I don’t know if it’s evident from the sheer joy on my face, but this was one of the best presents I’ve ever received. Inquiring minds can ask for reviews of the specific products in that photo, but let me just say that second semester of freshman year was a blur of black and white deliciousness. And I frickin saved that box of Oreo-O’s for MONTHS. (Second side note: I recently learned that you can buy Oreo-O’s from Korea off of eBay. I struggle with whether this is a valid purchase.)

So yeah, I don’t think anyone would argue that the L.E.I.C.O.C.&C.s and I were destined to be together. My favorite ice cream combo smushed inside my favorite store-bought cookie? Sounds like an express train to tasty-town in my mouth. But enough preamble, let’s open these bad boys up!

 

 

2012-10-06 13.30.34

Okay, so from the get-go you can see they’re making it absolutely clear that these are ICE CREAM flavored. There’s even a ice cream cone on the side to emphasize the comparison. (Based on scale, that’s either a giant Oreo or the world’s most adorable mini-ice cream cone.)

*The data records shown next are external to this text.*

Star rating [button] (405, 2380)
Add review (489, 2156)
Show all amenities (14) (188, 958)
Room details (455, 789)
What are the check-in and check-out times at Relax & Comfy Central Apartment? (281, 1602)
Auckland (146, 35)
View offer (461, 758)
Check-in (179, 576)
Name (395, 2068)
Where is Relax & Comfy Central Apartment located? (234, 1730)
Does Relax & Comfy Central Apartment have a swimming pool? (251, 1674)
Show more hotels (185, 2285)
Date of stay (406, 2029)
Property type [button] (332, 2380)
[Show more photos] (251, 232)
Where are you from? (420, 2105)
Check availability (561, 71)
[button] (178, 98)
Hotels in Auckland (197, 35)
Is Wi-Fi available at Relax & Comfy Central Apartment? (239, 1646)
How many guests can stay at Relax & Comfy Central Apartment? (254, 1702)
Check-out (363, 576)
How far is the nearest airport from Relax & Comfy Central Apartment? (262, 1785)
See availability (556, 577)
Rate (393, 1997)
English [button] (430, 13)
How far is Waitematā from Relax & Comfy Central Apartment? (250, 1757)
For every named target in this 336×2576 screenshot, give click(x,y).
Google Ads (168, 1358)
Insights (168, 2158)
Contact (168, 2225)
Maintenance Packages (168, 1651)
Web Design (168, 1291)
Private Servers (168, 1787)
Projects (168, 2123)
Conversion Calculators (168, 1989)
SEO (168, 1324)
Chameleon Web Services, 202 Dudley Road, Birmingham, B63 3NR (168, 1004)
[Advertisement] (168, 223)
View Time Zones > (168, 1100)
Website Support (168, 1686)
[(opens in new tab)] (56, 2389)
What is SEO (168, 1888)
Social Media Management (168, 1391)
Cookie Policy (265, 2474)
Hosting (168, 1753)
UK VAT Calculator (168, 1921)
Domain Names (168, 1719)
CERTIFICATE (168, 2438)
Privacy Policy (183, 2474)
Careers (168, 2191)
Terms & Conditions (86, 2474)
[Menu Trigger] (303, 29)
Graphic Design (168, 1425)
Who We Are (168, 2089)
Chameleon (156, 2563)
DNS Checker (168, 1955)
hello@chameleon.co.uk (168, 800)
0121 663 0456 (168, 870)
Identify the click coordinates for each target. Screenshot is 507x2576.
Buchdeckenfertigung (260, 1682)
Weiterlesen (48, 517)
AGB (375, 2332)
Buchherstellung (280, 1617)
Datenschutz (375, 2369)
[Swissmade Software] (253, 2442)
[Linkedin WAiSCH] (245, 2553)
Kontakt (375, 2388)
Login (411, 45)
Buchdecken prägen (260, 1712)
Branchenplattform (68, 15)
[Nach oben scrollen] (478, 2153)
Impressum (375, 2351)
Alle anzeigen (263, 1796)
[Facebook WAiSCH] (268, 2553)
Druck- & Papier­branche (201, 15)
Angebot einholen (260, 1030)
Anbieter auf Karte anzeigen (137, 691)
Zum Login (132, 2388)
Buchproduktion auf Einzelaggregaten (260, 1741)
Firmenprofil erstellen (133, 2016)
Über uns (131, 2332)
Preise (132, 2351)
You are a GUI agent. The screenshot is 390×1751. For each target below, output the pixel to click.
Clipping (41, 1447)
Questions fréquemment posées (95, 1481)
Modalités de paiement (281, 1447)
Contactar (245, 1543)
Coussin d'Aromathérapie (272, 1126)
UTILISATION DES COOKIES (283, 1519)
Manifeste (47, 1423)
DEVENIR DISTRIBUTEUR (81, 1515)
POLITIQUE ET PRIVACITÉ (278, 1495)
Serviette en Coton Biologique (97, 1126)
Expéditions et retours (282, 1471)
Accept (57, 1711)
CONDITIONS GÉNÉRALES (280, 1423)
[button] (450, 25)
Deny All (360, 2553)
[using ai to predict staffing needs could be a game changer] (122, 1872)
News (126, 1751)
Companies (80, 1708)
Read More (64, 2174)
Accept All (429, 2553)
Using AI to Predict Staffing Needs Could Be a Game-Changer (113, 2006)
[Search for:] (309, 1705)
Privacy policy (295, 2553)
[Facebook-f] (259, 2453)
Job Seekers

Unfortunately, Nabisco’s effective leading of the witness is completely necessary. But let’s not jump ahead.

2012-10-06 13.32.12

Things seemed to be heading in the right direction when I opened the package. I was a little nervous because I’ve been recently burned by the Birthday Cake Oreos. Not only did they taste awful, but you were subjected to an overwhelmingly chemically smell upon opening. It smelled like aliens had tried to re-engineer a cake out of amino acids. The L.E.I.C.O.C.&C.s also had a strong aroma, but thankfully it was the heady scent of dairy mixed with vanilla. It reminded me of opening a pint of actual C&C ice cream, or unwrapping a Hershey’s Cookies & Creme bar. I sniffed a solitary cookie — even the chocolate part smelled of ice cream.

2012-10-06 13.36.23

 

These guys are somewhere between Double Stuf and Classic thickness, which I appreciate as a creme-over-cookie fan (seriously, if they sold Oreo filling in jars, I would buy it). The sandwich was very easy to twist, and you can see that the layers separate cleanly. The creme is strangely greyish in color, with what appear to be flecks of cookie throughout. I imagine if we go deeper, Joseph Gorden-Levitt is in those flecks fighting in a revolving hallway of sugar (okay, okay, last Inception joke).

But as a I alluded to before, despite a solid foundation of smell and look, these cookies really just under perform on taste. The cookie layer is your classic Oreo, which wasn’t surprising — after all, the filling is clearly supposed to be the star here. But the creme was just grainy and very mild compared the to the strong flavor suggested by its smell. It lacks the intense sweetness of regular Oreo creme, and it doesn’t taste anything like my old Breyers Ice Cream or Hershey’s C&C bars. And alas, just like the Birthday Cake Oreos, there is a strange chemical aftertaste that lingers as a bitter note.

What the creme really reminds me of is the non-cookie products in the Oreo line — like the fudge sticks or Oreo-O’s. They approximate Oreo flavoring, which I can get behind since they’re not trying to be a cookie, but here it just doesn’t make sense. You’re trying to be the meta-Oreo — you should taste like the ultimate, authentic cookie!

Overall, the Limited Edition Ice Cream Cookies and Creme Oreos were not flat-out gross like their Birthday Cake counterparts, but I’d probably choose regular Double Stuf over these guys the next time I’m buying. It just doesn’t seem worth it to eat a milder version of almost-Oreos.

That said, I’m probably about to devour this whole box. I mean, I just spent an entire post describing my unreasonable affection towards Oreos — now Mama’s jonesing for a fix.